Ghosts in the machine? #edcmooc

Following on from last week’s post on the #edcmooc, the course itself has turned to explore the notion of MOOCs in the context of utopian/dystopian views of technology and education. The questions I raised in the post are still running through my mind. However they were at a much more holistic than personal level.

This week, I’ve been really trying to think about things from my student (or learner) point of view. Are MOOCs really changing the way I engage with formal education systems? On the one hand yes, as they are allowing me (and thousands of others) to get a taste of courses from well established institutions. At a very surface level who doesn’t want to say they’ve studied at MIT/Stanford/Edinburgh? As I said last week, there’s no fee so less pressure in one sense to explore new areas and if they don’t suit you, there’s no issue in dropping out – well not for the student at this stage anyway. Perhaps in the future, through various analytical methods, serial drop outs will be recognised by “the system” and not be allowed to join courses, or have to start paying to be allowed in.

But on the other hand, is what I’m actually doing really different than what I did at school and when I was an undergraduate or was a student on “traditional’ on line, distance courses. Well no, not really. I’m reading selected papers and articles, watching videos, contributing to discussion forums – nothing I’ve not done before, or presented to me in a way that I’ve not seen before. The “go to class” button on the Coursera site does make me giggle tho’ as it’s just soo American and every time I see it I hear a disembodied American voice. But I digress.

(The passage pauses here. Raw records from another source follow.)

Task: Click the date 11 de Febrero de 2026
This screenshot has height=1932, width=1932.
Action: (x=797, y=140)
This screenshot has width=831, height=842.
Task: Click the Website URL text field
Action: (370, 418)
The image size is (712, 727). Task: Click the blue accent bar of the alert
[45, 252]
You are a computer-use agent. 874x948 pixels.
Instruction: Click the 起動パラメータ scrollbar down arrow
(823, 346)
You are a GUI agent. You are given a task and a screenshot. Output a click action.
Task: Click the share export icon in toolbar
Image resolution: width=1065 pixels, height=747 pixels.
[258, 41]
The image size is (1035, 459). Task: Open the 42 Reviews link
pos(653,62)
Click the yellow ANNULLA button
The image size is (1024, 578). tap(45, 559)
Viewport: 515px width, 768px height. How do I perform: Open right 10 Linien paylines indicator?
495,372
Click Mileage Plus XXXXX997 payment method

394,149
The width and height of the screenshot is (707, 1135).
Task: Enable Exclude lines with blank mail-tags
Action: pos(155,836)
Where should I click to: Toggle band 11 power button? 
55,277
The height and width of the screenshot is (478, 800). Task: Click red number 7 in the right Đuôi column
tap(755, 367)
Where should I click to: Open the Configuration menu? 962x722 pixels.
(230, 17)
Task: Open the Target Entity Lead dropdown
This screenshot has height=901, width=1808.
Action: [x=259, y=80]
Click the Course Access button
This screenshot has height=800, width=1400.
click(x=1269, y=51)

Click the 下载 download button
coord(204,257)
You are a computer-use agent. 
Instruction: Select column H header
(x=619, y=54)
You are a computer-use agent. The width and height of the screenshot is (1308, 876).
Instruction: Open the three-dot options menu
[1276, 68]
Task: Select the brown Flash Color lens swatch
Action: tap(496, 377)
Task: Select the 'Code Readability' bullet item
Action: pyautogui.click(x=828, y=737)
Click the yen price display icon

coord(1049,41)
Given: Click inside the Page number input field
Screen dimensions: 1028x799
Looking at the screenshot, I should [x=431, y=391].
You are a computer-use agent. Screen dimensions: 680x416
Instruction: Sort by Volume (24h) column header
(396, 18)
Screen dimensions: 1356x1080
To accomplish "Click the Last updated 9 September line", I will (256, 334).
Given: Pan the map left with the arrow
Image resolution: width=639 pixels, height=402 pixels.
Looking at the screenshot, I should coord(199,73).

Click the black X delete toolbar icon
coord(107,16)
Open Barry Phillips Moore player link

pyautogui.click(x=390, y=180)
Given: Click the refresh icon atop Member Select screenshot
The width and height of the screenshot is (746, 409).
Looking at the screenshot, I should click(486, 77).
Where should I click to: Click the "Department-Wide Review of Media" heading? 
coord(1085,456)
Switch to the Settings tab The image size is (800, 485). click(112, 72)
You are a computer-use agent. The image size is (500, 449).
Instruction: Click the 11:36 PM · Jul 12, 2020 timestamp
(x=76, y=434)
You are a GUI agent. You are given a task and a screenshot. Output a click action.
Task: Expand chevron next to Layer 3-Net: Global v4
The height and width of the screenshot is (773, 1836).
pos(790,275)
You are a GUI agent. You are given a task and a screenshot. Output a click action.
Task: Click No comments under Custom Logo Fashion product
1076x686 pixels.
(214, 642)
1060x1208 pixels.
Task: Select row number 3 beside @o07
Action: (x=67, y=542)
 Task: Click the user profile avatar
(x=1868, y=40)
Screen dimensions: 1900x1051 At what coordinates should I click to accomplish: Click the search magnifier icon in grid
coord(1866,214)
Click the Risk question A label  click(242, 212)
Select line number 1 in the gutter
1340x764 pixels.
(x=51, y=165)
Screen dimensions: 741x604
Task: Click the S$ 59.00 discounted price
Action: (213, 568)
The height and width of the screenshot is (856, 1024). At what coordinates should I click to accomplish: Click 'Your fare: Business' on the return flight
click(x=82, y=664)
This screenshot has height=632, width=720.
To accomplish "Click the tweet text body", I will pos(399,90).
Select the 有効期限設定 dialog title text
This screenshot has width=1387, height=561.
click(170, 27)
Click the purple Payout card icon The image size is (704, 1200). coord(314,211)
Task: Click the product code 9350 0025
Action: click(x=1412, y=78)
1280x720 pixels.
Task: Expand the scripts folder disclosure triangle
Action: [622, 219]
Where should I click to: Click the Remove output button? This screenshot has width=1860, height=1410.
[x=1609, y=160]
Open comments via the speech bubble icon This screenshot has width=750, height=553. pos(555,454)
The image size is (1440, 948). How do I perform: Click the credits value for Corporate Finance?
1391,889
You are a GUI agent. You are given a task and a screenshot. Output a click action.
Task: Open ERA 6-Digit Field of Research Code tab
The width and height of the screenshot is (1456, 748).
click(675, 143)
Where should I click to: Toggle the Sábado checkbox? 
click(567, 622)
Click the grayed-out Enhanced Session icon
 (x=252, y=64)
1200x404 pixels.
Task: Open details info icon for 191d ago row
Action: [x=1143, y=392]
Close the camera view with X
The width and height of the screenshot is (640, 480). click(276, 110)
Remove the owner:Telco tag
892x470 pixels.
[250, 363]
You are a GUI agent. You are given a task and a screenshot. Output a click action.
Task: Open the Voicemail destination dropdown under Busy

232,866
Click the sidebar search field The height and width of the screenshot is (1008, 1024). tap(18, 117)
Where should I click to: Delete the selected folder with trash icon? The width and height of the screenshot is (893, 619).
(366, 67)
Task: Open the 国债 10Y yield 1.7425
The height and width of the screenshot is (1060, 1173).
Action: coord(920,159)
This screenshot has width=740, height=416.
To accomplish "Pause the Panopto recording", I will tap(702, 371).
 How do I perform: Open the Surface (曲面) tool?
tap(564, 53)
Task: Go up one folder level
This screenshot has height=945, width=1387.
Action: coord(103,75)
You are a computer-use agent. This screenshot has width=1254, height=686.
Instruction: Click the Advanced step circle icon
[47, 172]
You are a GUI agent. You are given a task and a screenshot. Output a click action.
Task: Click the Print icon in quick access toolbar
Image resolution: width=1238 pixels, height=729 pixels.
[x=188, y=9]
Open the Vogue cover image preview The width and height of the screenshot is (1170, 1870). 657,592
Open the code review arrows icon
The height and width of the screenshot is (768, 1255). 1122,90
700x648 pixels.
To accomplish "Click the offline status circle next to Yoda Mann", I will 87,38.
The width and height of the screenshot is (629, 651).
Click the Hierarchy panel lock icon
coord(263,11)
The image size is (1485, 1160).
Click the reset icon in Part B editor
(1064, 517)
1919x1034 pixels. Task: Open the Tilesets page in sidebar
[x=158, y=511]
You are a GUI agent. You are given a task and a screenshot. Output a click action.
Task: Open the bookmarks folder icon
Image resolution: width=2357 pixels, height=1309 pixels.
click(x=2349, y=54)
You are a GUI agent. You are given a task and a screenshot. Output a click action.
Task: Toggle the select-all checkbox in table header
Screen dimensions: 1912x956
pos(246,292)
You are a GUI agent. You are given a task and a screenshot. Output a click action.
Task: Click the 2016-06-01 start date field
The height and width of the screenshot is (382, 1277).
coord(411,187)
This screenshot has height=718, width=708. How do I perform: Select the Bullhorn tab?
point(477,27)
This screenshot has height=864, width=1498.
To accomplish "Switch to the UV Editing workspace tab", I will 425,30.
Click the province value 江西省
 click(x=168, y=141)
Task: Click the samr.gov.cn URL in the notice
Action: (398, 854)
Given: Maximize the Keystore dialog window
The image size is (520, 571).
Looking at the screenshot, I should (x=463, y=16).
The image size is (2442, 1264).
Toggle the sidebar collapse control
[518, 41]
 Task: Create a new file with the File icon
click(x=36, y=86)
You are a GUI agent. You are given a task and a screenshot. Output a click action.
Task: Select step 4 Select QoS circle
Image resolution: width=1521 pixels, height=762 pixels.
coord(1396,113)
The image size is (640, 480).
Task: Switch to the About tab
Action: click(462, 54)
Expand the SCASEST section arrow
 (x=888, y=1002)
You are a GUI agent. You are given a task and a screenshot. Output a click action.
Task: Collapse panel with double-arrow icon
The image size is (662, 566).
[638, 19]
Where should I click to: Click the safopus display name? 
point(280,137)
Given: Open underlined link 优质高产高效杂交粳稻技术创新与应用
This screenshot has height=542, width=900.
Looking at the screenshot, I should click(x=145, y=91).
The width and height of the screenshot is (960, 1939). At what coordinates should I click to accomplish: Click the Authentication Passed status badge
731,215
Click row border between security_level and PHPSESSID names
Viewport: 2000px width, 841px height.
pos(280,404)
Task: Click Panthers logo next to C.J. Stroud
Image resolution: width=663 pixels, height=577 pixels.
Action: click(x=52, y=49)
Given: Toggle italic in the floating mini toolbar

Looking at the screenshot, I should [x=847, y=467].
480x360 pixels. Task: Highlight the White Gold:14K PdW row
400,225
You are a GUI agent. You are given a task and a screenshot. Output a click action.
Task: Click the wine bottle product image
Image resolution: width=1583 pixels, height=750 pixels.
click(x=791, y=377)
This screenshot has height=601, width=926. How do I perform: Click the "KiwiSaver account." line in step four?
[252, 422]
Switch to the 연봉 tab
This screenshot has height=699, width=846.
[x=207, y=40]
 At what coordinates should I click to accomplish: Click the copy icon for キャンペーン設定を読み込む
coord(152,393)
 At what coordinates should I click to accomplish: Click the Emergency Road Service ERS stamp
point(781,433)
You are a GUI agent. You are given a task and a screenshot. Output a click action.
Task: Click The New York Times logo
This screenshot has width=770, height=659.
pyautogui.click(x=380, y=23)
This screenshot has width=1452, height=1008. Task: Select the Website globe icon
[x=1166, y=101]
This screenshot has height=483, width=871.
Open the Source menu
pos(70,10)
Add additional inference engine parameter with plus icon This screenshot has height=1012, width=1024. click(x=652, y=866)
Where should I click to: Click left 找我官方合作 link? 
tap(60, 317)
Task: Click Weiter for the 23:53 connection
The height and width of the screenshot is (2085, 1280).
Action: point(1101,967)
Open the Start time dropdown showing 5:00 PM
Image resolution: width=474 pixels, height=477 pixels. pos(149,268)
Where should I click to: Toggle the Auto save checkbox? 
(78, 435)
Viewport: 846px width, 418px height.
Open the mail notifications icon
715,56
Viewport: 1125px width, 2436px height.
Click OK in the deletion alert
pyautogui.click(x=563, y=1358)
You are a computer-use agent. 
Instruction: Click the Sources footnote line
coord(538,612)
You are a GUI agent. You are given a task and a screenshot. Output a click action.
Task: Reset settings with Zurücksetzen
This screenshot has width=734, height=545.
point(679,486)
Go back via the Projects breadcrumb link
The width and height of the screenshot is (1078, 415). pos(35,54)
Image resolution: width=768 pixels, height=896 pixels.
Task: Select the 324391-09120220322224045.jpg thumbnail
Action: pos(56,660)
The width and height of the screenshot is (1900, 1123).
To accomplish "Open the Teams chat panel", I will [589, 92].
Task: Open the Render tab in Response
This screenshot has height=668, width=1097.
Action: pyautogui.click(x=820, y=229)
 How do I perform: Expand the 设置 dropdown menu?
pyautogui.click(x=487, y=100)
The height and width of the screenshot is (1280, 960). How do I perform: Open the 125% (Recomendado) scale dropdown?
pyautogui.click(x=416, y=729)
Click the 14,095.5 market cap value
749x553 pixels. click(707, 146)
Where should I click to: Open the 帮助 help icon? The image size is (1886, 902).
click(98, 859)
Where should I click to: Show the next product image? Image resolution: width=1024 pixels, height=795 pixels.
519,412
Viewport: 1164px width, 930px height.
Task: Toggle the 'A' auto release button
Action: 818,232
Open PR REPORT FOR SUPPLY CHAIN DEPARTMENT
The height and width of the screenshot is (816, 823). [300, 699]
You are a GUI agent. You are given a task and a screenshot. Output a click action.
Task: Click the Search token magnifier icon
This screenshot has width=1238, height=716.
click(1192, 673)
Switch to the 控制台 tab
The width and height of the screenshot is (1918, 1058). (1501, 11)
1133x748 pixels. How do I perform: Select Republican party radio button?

The element of peer review for the final assignment for #edcmooc is something I’ve not done as a student, but it’s not a new concept to me. Despite more information on the site and from the team this week I’m still not sure how this will actually work, and if I’ll get my certificate of completion for just posting something online or if there is a minimum number of reviews I need to get. Like many other fellow students the final assessment is something we have been concerned about from day 1, which seemed to come as a surprise to some of the course team. During the end of week 1 google hang out, the team did try to reassure people, but surely they must have expected that we were going to go look at week 5 and “final assessment” almost before anything else? Students are very pragmatic, if there’s an assessment we want to know as soon as possible the where,when, what, why, who,how, as soon as possible. That’s how we’ve been trained (and I use that word very deliberately). Like thousands of others, my whole education career from primary school onwards centred around final grades and exams – so I want to know as much as I can so I know what to do so I can pass and get that certificate.

That overriding response to any kind of assessment can very easily over-ride any of the other softer (but just as worthy) reasons for participation and over-ride the potential of social media to connect and share on an unprecedented level.

As I’ve been reading and watching more dystopian than utopian material, and observing the general MOOC debate taking another turn with the pulling of the Georgia Tech course, I’ve been thinking a lot of the whole experimental nature of MOOCs. We are all just part of a huge experiment just now, students and course teams alike. But we’re not putting very many new elements into the mix, and our pre-determined behaviours are driving our activity. We are in a sense all just ghosts in the machine. When we do try and do something different then participation can drop dramatically. I know that I, and lots of my fellow students on #oldsmooc have struggled to actually complete project based activities.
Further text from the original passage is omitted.